Put an AI gateway between your teams and the model APIs. Instead of every team holding keys directly to Anthropic, OpenAI, and Google, route all model traffic through a central gateway that handles authentication, logging, rate limiting, and cost attribution.

Three options worth knowing:

LiteLLM Proxy is open-source and self-hosted. The core proxy is free. Full RBAC, SSO integration, and audit logging are enterprise-tier features, sold separately. Most flexible for organizations that want to own their infrastructure and are not paying for a SaaS layer.

Portkey offers a managed cloud tier and a fully open-source self-hosted option (Apache 2.0 as of March 2026). Acquired by Palo Alto Networks in April 2026, which strengthens its enterprise security credentials. Observability, RBAC, SOC 2, and HIPAA coverage are on the managed tier.

Azure API Management works well as an LLM gateway for organizations already on Azure. Entra ID handles authentication natively, and logs go directly into Azure Monitor and Microsoft Sentinel.

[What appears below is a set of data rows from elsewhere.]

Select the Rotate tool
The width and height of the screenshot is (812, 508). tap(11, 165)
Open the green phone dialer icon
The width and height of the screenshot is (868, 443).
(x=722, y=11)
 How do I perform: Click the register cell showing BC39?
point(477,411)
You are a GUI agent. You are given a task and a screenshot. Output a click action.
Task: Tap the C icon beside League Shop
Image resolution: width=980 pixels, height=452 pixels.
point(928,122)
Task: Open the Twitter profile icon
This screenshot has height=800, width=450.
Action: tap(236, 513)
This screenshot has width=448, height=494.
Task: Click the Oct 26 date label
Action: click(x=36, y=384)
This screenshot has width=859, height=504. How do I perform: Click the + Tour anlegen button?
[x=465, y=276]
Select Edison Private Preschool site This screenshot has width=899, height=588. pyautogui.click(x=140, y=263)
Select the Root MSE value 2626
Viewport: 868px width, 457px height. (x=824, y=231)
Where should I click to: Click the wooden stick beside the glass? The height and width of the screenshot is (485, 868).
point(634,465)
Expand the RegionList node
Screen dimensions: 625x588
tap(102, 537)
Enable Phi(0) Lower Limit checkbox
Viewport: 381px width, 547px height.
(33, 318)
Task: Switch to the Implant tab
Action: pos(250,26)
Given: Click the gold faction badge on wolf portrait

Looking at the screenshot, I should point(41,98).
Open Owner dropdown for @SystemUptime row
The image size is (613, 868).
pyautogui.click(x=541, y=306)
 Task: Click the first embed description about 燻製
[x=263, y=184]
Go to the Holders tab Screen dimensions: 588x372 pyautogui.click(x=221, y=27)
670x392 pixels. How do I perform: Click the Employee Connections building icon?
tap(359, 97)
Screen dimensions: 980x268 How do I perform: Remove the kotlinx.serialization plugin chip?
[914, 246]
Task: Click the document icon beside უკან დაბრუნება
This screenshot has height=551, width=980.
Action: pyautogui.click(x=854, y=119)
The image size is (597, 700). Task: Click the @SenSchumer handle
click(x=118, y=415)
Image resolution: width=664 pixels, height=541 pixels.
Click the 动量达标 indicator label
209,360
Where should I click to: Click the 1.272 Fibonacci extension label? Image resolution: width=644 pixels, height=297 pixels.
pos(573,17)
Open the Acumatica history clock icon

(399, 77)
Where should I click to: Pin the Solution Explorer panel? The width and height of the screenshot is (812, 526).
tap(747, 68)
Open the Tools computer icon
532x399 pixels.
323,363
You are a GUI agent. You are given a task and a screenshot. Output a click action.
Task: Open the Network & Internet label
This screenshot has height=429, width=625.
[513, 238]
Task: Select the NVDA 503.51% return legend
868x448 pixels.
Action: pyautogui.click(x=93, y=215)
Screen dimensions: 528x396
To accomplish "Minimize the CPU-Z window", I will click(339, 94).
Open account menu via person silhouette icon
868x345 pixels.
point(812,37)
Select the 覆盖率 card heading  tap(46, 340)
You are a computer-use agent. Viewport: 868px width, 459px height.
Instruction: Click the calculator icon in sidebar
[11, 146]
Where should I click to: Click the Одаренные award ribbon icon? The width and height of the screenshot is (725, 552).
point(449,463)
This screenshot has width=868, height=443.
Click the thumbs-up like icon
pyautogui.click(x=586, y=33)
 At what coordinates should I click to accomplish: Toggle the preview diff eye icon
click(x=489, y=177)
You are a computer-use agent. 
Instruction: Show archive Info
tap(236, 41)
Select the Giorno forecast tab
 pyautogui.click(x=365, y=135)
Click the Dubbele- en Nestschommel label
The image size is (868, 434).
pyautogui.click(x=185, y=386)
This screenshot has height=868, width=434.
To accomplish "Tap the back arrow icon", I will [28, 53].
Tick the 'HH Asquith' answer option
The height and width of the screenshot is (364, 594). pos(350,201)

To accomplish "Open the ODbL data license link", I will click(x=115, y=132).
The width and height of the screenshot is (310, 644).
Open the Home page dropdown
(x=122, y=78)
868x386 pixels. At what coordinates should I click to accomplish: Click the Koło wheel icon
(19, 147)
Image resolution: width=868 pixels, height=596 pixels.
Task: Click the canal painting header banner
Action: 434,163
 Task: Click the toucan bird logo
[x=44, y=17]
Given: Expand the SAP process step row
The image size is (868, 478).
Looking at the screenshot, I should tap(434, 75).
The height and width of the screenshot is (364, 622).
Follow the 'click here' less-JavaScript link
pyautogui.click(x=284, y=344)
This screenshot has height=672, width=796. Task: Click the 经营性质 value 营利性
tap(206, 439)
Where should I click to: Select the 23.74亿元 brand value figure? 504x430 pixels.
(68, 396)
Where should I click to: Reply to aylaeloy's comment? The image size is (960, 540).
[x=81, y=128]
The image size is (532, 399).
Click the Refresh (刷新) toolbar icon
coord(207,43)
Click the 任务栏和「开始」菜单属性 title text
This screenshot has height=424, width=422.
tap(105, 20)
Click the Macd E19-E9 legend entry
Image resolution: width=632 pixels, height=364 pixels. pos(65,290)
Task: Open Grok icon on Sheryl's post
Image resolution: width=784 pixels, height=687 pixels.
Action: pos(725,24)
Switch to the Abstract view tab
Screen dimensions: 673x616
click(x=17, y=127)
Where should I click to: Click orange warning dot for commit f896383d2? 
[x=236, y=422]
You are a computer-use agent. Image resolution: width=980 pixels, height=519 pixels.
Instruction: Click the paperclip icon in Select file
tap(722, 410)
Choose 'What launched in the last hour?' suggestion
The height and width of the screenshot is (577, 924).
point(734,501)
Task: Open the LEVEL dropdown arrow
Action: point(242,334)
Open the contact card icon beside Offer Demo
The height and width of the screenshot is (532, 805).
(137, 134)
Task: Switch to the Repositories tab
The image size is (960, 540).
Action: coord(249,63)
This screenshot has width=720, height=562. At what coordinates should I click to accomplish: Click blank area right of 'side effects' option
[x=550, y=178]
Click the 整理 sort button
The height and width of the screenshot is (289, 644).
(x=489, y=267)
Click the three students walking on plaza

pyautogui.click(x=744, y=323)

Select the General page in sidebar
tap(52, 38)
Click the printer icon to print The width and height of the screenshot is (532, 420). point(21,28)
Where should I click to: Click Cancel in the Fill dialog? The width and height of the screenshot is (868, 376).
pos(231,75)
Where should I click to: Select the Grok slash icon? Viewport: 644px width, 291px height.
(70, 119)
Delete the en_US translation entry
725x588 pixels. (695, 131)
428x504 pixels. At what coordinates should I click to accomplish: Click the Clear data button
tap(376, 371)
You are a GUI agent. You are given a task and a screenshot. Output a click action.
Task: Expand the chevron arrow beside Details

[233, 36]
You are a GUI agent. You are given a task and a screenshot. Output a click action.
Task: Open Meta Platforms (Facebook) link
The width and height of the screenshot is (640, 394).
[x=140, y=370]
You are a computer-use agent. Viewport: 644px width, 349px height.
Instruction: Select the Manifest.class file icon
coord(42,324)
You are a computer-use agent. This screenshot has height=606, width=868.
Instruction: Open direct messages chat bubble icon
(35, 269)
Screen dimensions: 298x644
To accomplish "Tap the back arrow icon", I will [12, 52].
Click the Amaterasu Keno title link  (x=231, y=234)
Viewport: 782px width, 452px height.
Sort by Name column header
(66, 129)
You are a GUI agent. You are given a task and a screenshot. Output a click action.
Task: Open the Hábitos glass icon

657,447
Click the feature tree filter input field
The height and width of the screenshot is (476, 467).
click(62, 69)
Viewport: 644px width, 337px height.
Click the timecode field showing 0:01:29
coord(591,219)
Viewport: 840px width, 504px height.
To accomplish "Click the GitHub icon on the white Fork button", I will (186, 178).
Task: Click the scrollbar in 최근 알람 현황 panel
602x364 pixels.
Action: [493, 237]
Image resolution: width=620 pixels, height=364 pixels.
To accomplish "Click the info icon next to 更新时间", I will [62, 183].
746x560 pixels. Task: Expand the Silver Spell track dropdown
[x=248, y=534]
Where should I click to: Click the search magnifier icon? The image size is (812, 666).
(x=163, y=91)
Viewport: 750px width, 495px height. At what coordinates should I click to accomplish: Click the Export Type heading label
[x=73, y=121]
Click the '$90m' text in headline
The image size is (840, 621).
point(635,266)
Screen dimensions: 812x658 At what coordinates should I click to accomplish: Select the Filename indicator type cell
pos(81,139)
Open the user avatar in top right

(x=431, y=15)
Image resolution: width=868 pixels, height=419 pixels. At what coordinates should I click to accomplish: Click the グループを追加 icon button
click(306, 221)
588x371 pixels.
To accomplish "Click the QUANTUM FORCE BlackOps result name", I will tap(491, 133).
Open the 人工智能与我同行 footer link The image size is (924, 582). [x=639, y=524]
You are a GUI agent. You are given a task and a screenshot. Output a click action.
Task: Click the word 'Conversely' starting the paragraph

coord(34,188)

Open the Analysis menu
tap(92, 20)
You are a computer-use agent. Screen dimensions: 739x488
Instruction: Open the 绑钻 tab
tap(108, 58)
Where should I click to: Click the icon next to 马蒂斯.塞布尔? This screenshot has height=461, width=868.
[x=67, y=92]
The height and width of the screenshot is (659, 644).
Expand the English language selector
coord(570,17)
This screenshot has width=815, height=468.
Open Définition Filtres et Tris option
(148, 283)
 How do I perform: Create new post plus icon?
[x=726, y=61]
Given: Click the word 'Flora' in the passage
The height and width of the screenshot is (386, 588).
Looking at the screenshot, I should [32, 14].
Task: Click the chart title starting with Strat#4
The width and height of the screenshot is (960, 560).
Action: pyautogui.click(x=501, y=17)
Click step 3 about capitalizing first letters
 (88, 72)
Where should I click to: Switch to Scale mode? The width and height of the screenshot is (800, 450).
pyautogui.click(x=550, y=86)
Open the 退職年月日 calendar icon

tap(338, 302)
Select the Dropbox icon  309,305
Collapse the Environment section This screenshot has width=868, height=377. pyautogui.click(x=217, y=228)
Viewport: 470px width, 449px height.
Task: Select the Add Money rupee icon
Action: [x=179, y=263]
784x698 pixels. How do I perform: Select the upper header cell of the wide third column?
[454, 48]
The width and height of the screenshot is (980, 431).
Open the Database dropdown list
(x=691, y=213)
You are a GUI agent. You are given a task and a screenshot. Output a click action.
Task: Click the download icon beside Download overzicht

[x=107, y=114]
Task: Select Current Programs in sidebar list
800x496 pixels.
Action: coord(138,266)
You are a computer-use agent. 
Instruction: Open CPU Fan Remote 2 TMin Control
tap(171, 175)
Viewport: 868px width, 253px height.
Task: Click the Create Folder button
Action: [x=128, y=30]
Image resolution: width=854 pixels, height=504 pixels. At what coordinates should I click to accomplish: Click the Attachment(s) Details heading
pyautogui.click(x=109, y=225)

Any of these means the control surface shifts from a shared API key to an authenticated user session tied to your identity provider. That is the change that makes auditing possible.

For AI tools employees use directly, use the enterprise tiers with SSO. Claude Enterprise supports SAML and SCIM. ChatGPT Enterprise supports SAML. Gemini for Workspace inherits Google Workspace identity. Every chat session gets attributed to a real user in your directory, and access is governed by the same lifecycle policies as your other enterprise software.

Define your logging minimum. At a minimum: user identity, timestamp, model, token counts, use-case tag, and whether the response was accepted or regenerated. For regulated environments, add prompt content hashing or full capture depending on your retention policy. Those logs need to land in your SIEM, not in a vendor dashboard you might lose access to.

Assign a service account per application. One key for the HR summarization tool, a separate one for the code review tool. A compromised key scoped to a known use case is manageable. A compromised key with access to the organization's entire model budget is not. Rotate keys automatically through Azure Key Vault, AWS Secrets Manager, or HashiCorp Vault.

The difference between an AI deployment and an auditable one is a gateway and a log pipeline. Both are deployable in a week without changing how your teams build.

The token bill that blindsided finance. Here is how to govern it.

Cloud compute has a cost model your FinOps team understands. Provision a VM and you pay for uptime. Over-provision and you waste money proportionally. Visible, bounded, predictable.

AI API spend does not work that way.

An LLM API charges per token, not per hour. Input and output tokens have different rates. Different models differ by an order of magnitude on the same task. An agent that calls a tool, encounters an error, retries, calls a second tool, and loops through its reasoning before producing output may consume twenty times the tokens of a direct query. A workflow processing documents with large contexts can produce a bill that looks like nothing in your existing cloud cost model.

I covered the mechanics in my earlier piece on tokenomics. The pattern is consistent: a team deploys AI to a hundred developers or knowledge workers, nobody establishes cost awareness, and three months later finance flags a line item that has gone from $5,000 a month to $85,000. Nobody can explain it because nobody was watching.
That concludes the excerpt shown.